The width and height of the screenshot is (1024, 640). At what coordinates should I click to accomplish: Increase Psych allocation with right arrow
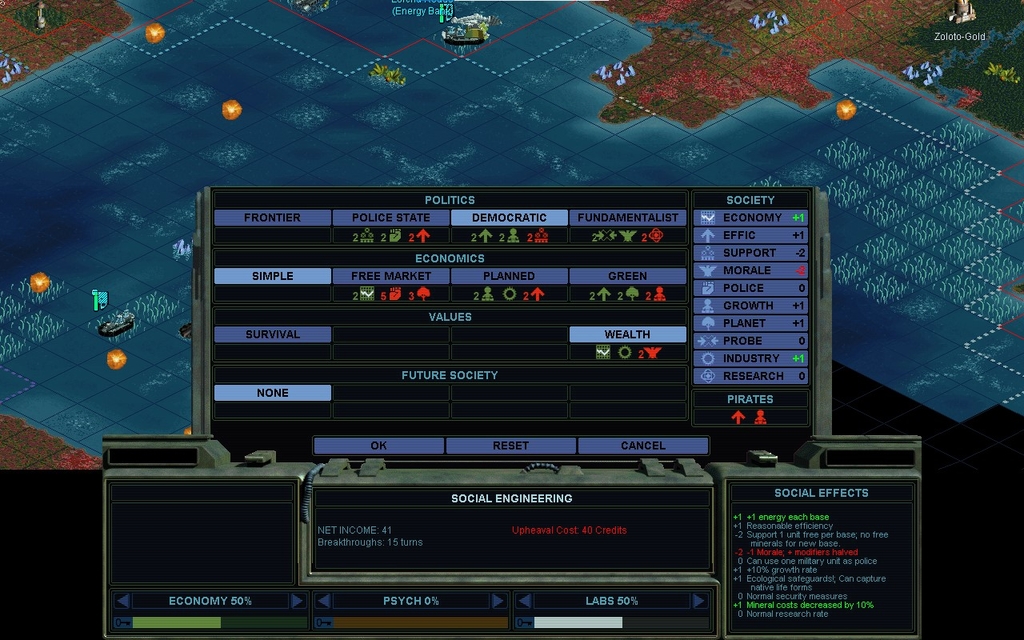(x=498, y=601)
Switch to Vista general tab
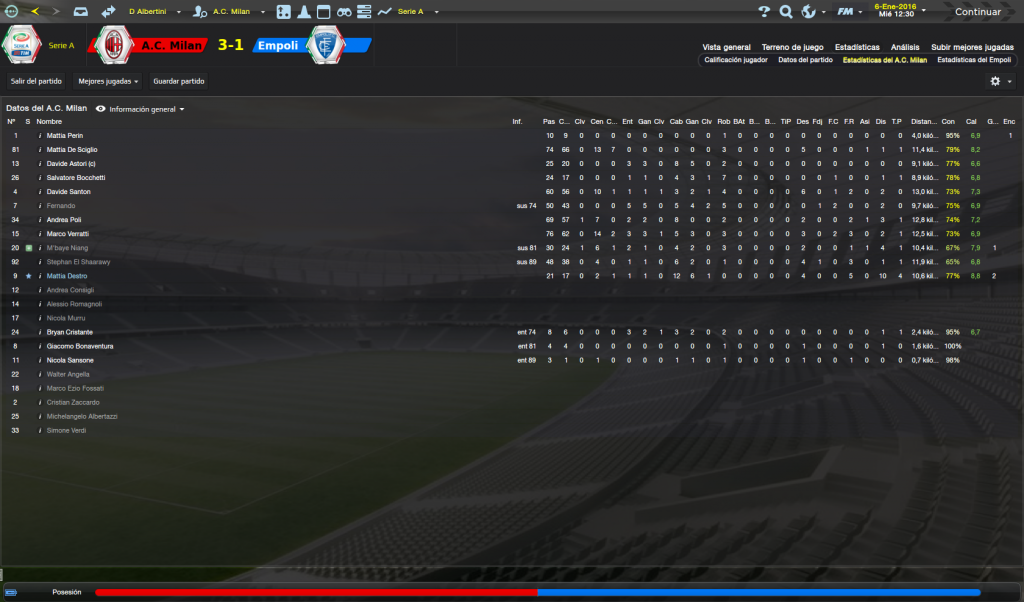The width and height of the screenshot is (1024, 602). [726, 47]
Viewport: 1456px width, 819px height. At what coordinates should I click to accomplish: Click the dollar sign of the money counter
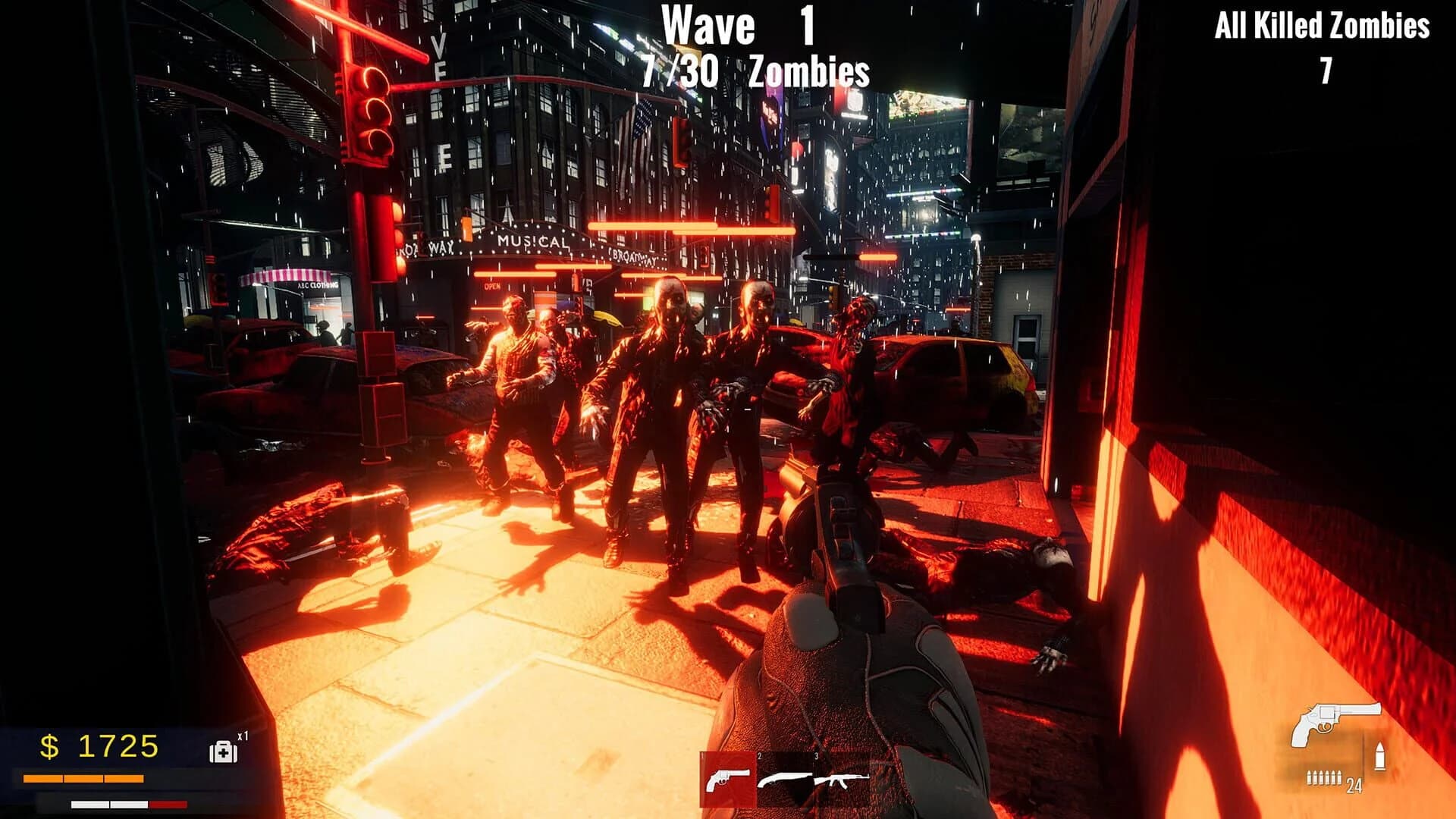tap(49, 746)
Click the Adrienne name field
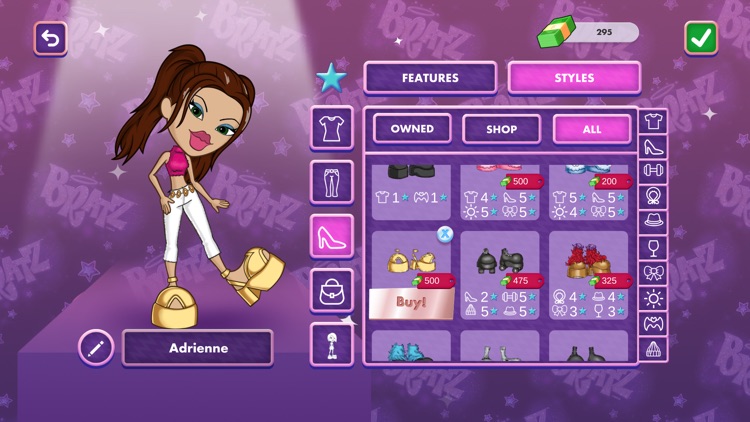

==============================

Could you give all the records above as a numbered list, with no blank lines and without the pictures?

1. The width and height of the screenshot is (1024, 640). At what coordinates should I click to accomplish: Increase Psych allocation with right arrow
2. (x=498, y=601)
3. Switch to Vista general tab
4. The width and height of the screenshot is (1024, 602). [726, 47]
5. Viewport: 1456px width, 819px height. At what coordinates should I click to accomplish: Click the dollar sign of the money counter
6. tap(49, 746)
7. Click the Adrienne name field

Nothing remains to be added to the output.